Tuesday, June 19, 2012

Universal orientation, gravity and motion acceleration sensor

We have seen a number of fusion possibilities for 2 sensors.


Time has come to put all of these together and to take a step toward the Holy Grail of sensor processing. We want a sensor that measures gravity, motion acceleration and orientation reliably, no matter what the circumstances are. If we achieve this, then we have a good basis for the much researched in-door navigation problem because the linear acceleration may be used for step counting while the orientation can be used to calculate the vector of movement. Errors will accumulate but if we have occasional reference points like WiFi beacons, reasonably good results can be achieved.


So what prevents us realizing this vision? We already obtained a pretty reliable motion acceleration estimation from the accelerometer-gyroscope fusion. The orientation is the thing we don't have. Using the compass-accelerometer fusion we can eliminate the tilt problem. If we throw in the gravity calculation from the accelerometer-gyroscope fusion and use the gravity estimation instead of the raw accelerometer data for the compass tilt compensation then we have also compensated the motion acceleration. The only thing we don't have is the effect of external magnetic fields which may fool the compass and can be pretty nasty in-door in the presence of household appliances, large transformators or other electric machinery. That we will compensate with a compass-gyroscope fusion.


The idea of the compensation of the external magnetic field using the gyroscope is very similar to the compensation of the motion acceleration. If we assume that no external magnetic field is present (beside the Earth's magnetic field), we just use the compass data (and then post-compensate against tilt by the gravity vector which needs accelerometer-gyroscope fusion). If we suspect that there may be external magnetic field present, we use the gyroscope rotation data to rotate a previous, trusted compass vector (that is supposed to measure only the Earth's magnetic field) and use that as compass estimation. The difference between this compass estimation and the measured compass value is the estimation for the external magnetic field.


The trick is the detection whether an external magnetic field may be present. In this prototype the same trick was used as with the accelerometer: if the length of the compass vector is too long or too short compared to the reference measurement, then we have an external magnetic field to compensate.

Here is the summary of the sensor fusions used in this prototype:


  • Accelerometer-gyroscope fusion provides gravity and motion acceleration.
  • Compass-gravity fusion provides compass tilt compensation. The gravity is already a derived measurement coming from the accelerometer-gyroscope fusion.
  • Compass-gyroscope fusion provides orientation and external magnetic field.
Click here to download the example program.

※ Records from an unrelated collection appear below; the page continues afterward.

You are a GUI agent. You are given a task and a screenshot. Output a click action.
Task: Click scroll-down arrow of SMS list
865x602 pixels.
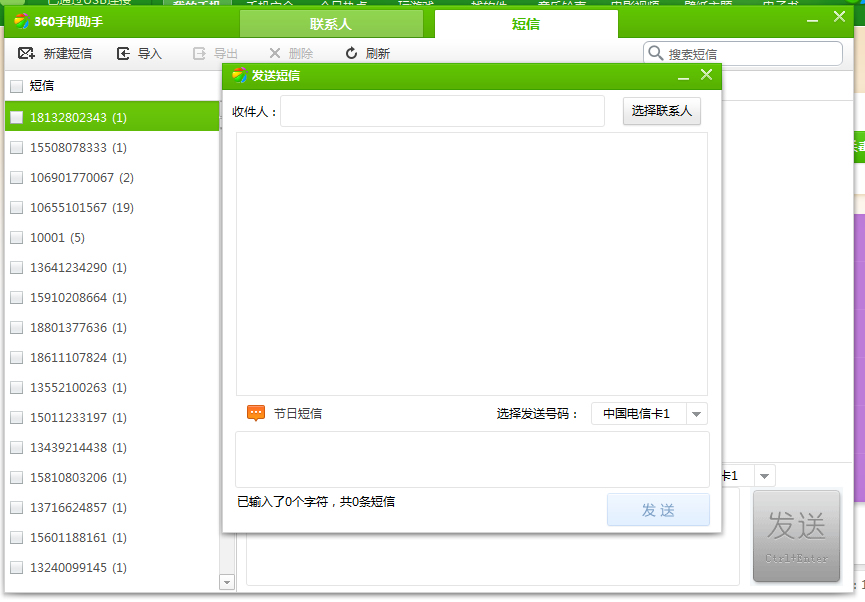[x=226, y=581]
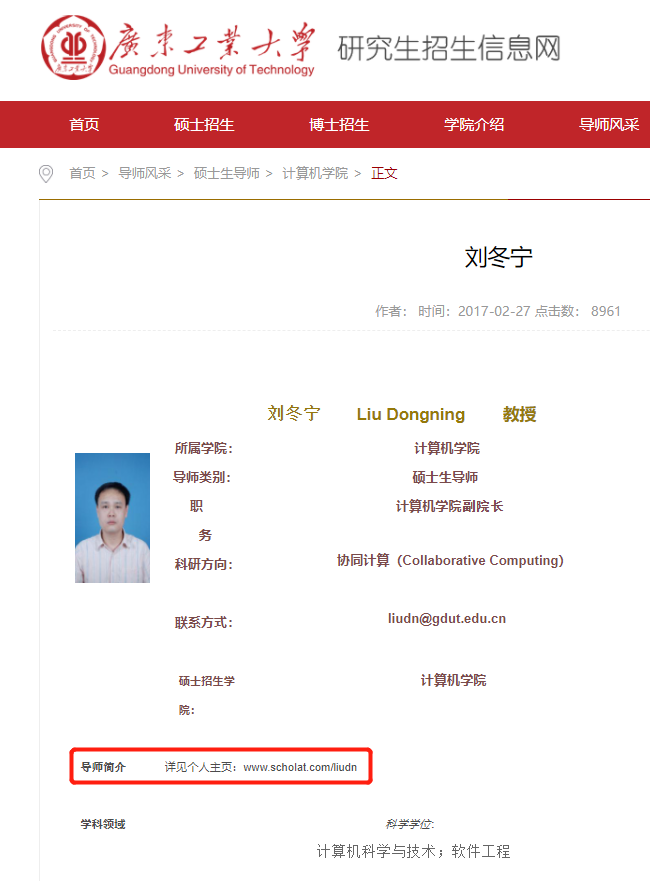Click the 研究生招生信息网 site title
Viewport: 650px width, 881px height.
click(x=448, y=48)
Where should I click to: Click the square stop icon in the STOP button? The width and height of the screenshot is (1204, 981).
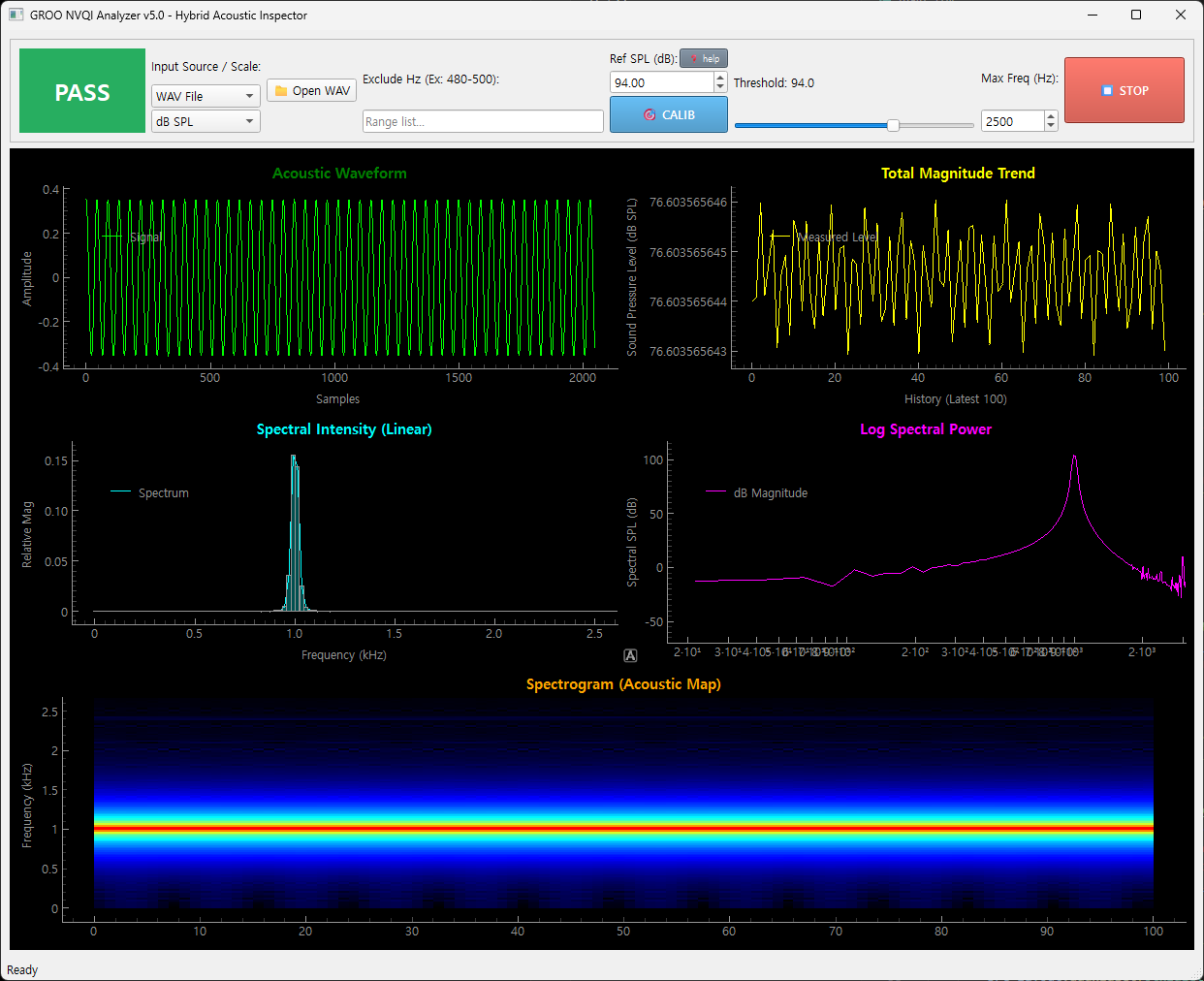point(1105,90)
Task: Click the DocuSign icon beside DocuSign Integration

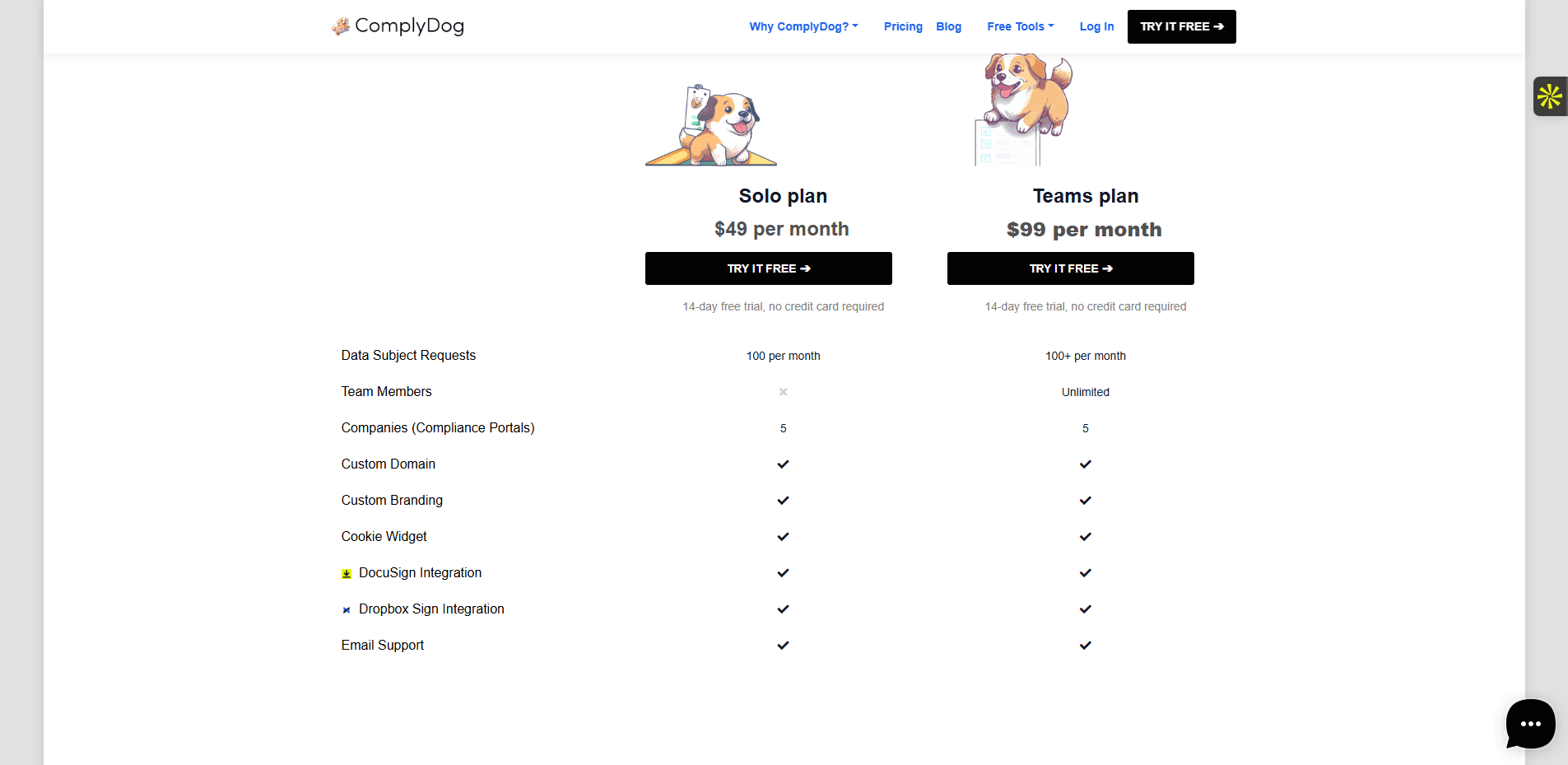Action: point(347,574)
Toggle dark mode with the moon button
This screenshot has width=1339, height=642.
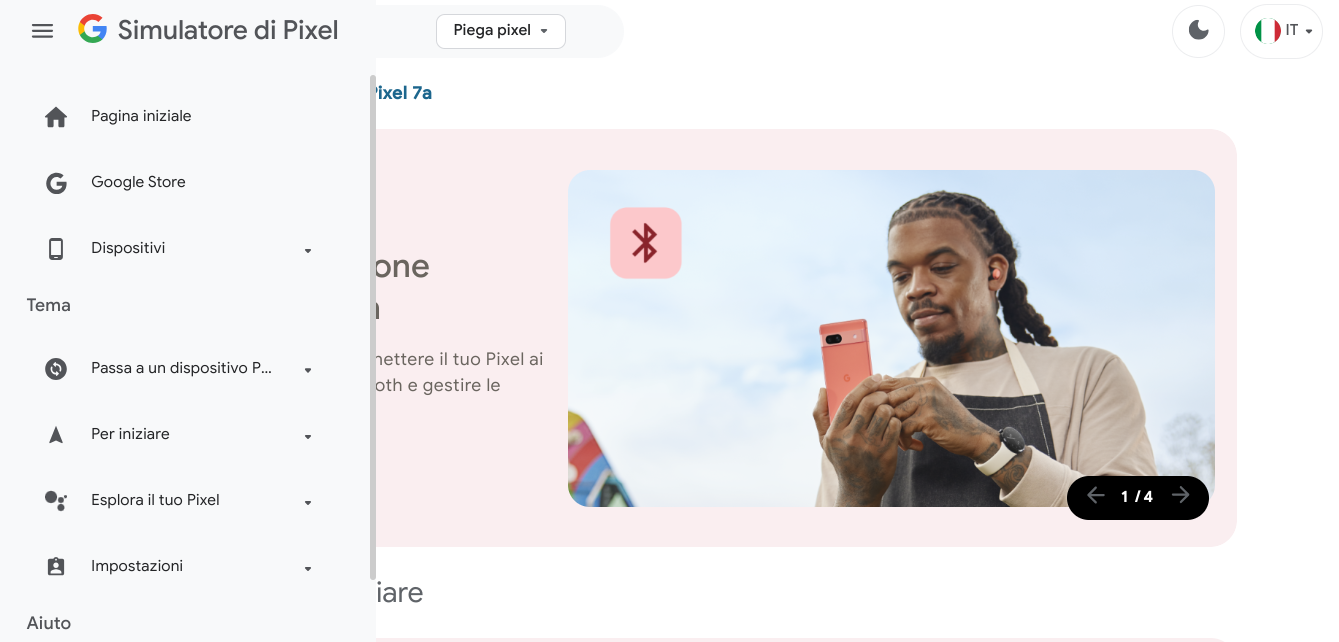[x=1198, y=31]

The example program starts with a complex stationary and dynamic calibration process. When stationary, it measures the reference gravity and magnetic field values. In this stage it is very important that the device is not subject to motion acceleration or external magnetic field (beside the Earth's magnetic field). In the dynamic calibration phase we calculate the bias of the compass. We do this by instructing the user to rotate the device and measuring compass vectors in each special position. These are supposed to be points on a sphere. Once we collected the measurement points, we calculate the center of the sphere by solving a set of linear equations. The Jama package was incorporated into the example program for matrix manipulations.

Once the calibration is finished, the algorithm outlined above is executed. The measurement data is visualized in a 2D coordinate system - the z coordinate is not drawn. This is just my laziness, I did not take the effort to implement a 3D visualization engine. It is important to note, however, that the motion acceleration (yellow) and the external magnetic field (cyan) vectors are really 3D, they are just not drawn as such. The white vector is the final orientation compensated against tilt, motion acceleration and external magnetic field.




The prototype does have limitations. While it survives pretty nicely short-term disturbances from external magnetic fields (try with a small magnet), in longer term (e.g. after 5-10 minutes) it gets properly lost. For example when riding the Budapest underground there are strong and varying magnetic fields generated by the train's traction motors during the entire journey. If the compensation algorithm picks up a wrong reference vector, it may get lost for the rest of the journey until it is able to pick up the Earth's undisturbed magnetic field.